_SOURCE DOCUMENT_
Though demand for Covid testing and vaccinations has declined, CVS continues to report strong results.
CVS’s revenue grew 11.2% year-over-year to $76.8 billion. Sales from CVS’s health care benefits segment grew 12.8% year-over-year, while sales growth from CVS’s retail unit came in at 9.2%. Covid vaccinations at CVS have sharply dropped to over 8 million in the first quarter from 20 million shots last quarter. Similarly, the number of Covid tests it administered dropped to 6 million from 8 million in the fourth quarter.
Covid-related products and services have been a big driver of CVS’s growth in recent years. However, some signs indicate that the pandemic-related advantage is beginning to falter. Moving forward, the company plans to invest more resources into other health care initiatives — such as increasing the number of telehealth services it offers – to drive more people to CVS’s stores and websites.
“I think although Covid has been a big factor of driving store traffic,” said Brad Jashinsky, director analyst at Gartner. “[Executives] indicate that they see other factors making up that sort of traffic.”
Fewer vaccinations and testing at CVS stores could mean less foot traffic in stores, but despite the decline in Covid-related services, the company appears confident in other areas of its business. Executives said the company is planning to broaden its virtual care services in the next 30 days as more consumers rely on digital solutions for their healthcare needs.
Prepandemic, in 2019, CVS supported 10,000 virtual mental health visits. Last year, mental health visits through CVS grew to 10 million. “This dramatic increase demonstrates the power of our ability to drive innovation at scale,” CVS CEO Karen S. Lynch said during a call with investors and analysts.
CVS is also investing in its omnichannel healthcare experience. Later this year, free same-day pickup will be available at about 6,000 CVS stores. The company has also partnered with Google and Microsoft to improve its health care offerings. Lynch said MinuteClinic scheduling has been integrated into Google Search, while the company has teamed up with Microsoft to automate the 40% of prescriptions that arrive as paper or fax.
CVS’s competitors are tapping into the healthcare demand too. Walgreens made a $5.2 billion investment back in October to speed up the launch of at least 600 VillageMD locations within Walgreens stores by 2025 and 1,000 by 2027. Walmart is also making headway in healthcare, just last month announcing the opening of five new Walmart Health centers throughout North and Central Florida.
Still, Jashinsky said that CVS has been well-positioned to stay ahead of its competitors in the healthcare category because of its early investments. In 2018, the company completed its acquisition of managed health care company Aetna.
“I think the biggest factor contributing to CVS’s growth is their continued shift to focusing on providing health services,” Jashinsky said. “This has been in the works for a number of years now.”

_DATASET ENTRIES_
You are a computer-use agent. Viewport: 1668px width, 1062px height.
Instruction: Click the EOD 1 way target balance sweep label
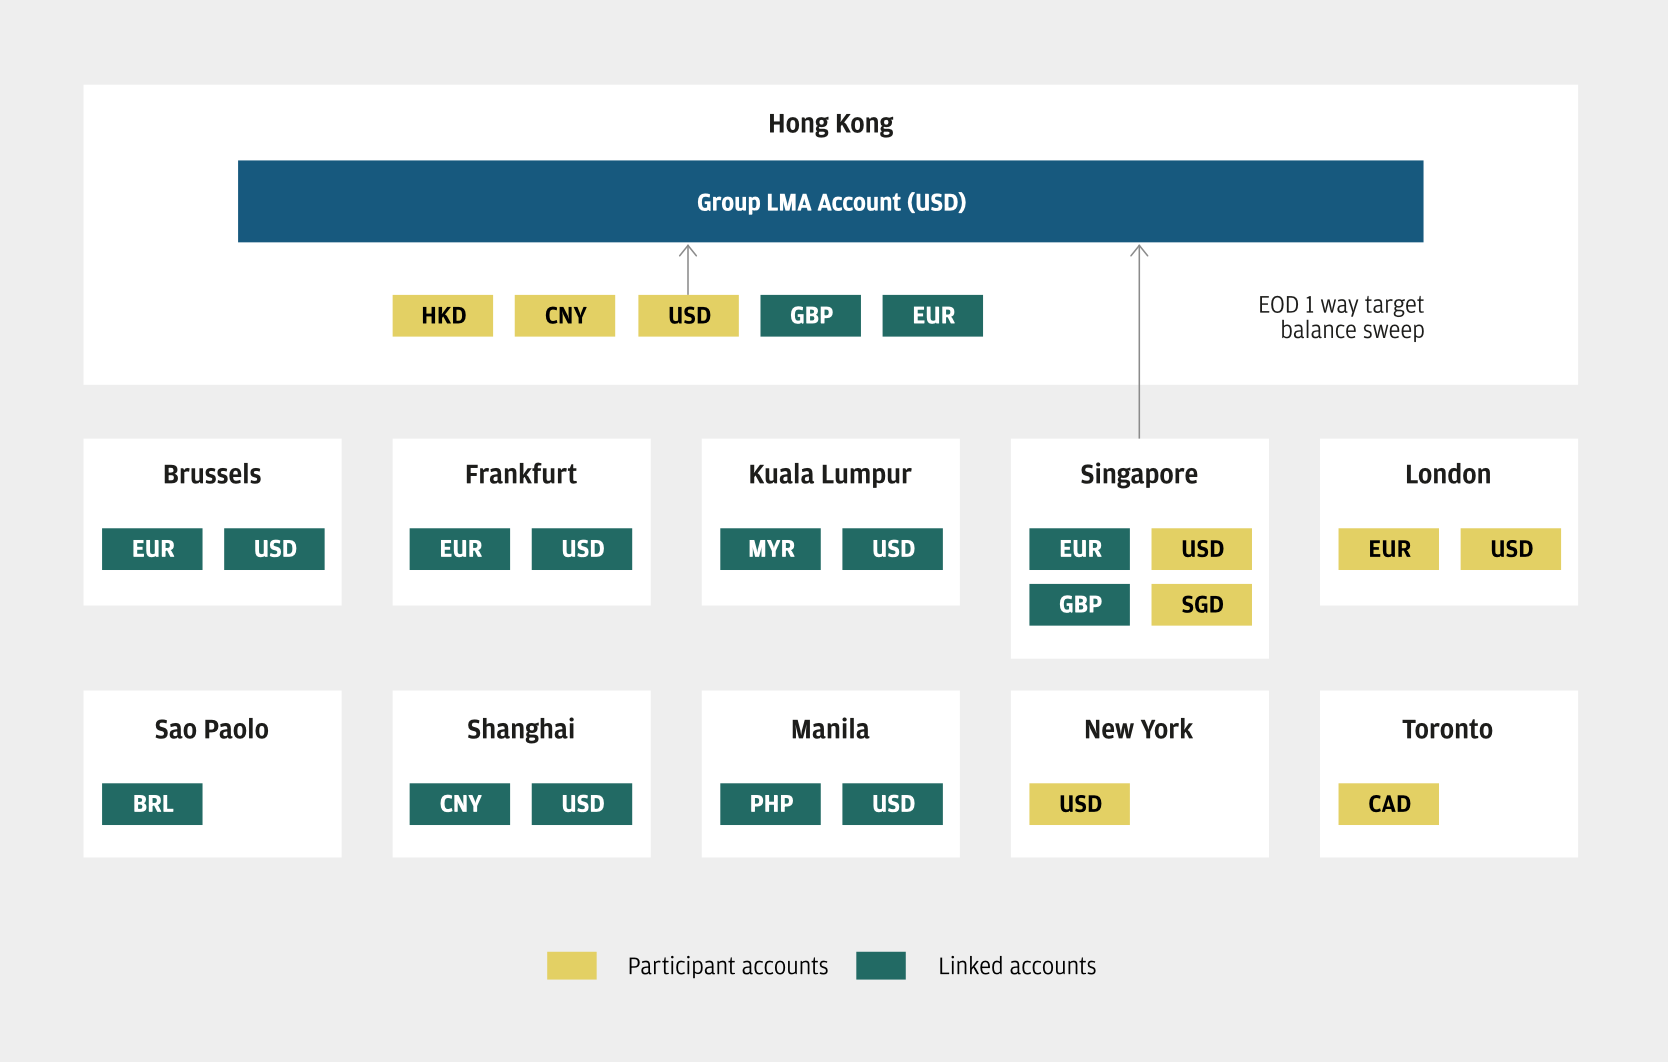pyautogui.click(x=1341, y=317)
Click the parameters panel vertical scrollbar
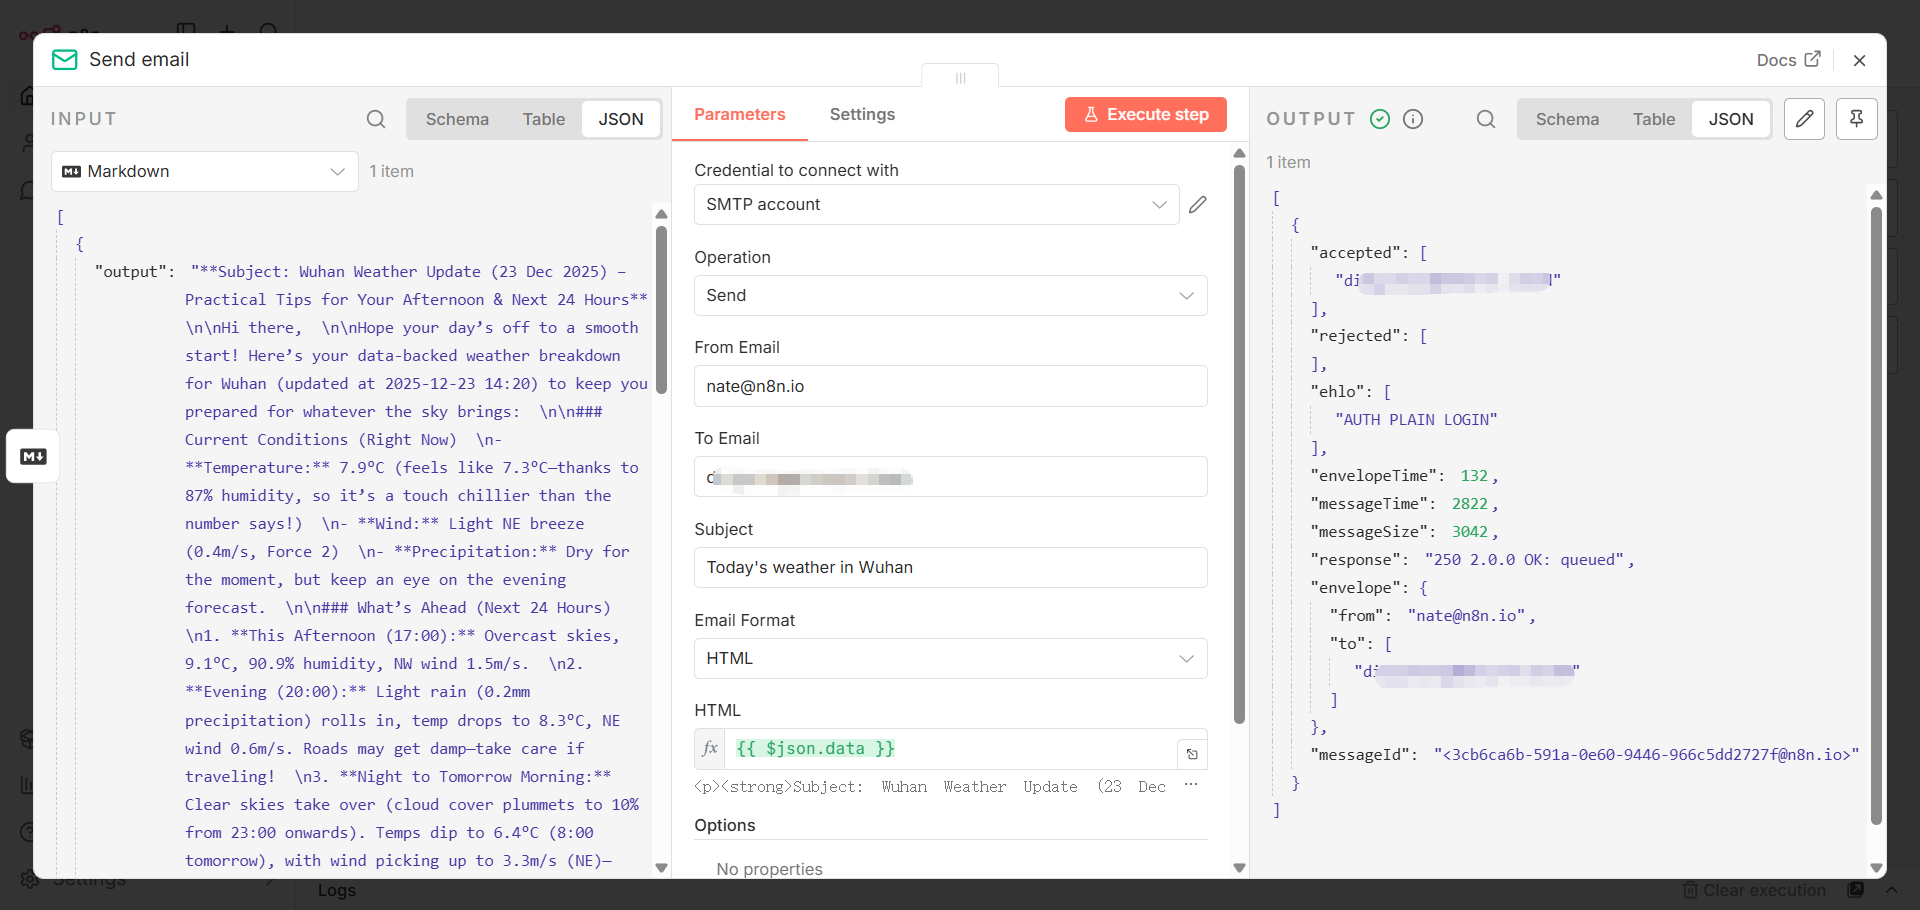Image resolution: width=1920 pixels, height=910 pixels. (x=1240, y=444)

_TO DO_
Write out the CVS article starting with "Prepandemic, in 2019, CVS" and going on through "investors and analysts.", switching "dramatic increase" to "sharp increase".

_ANSWER FOR THE TASK_
Prepandemic, in 2019, CVS supported 10,000 virtual mental health visits. Last year, mental health visits through CVS grew to 10 million. “This sharp increase demonstrates the power of our ability to drive innovation at scale,” CVS CEO Karen S. Lynch said during a call with investors and analysts.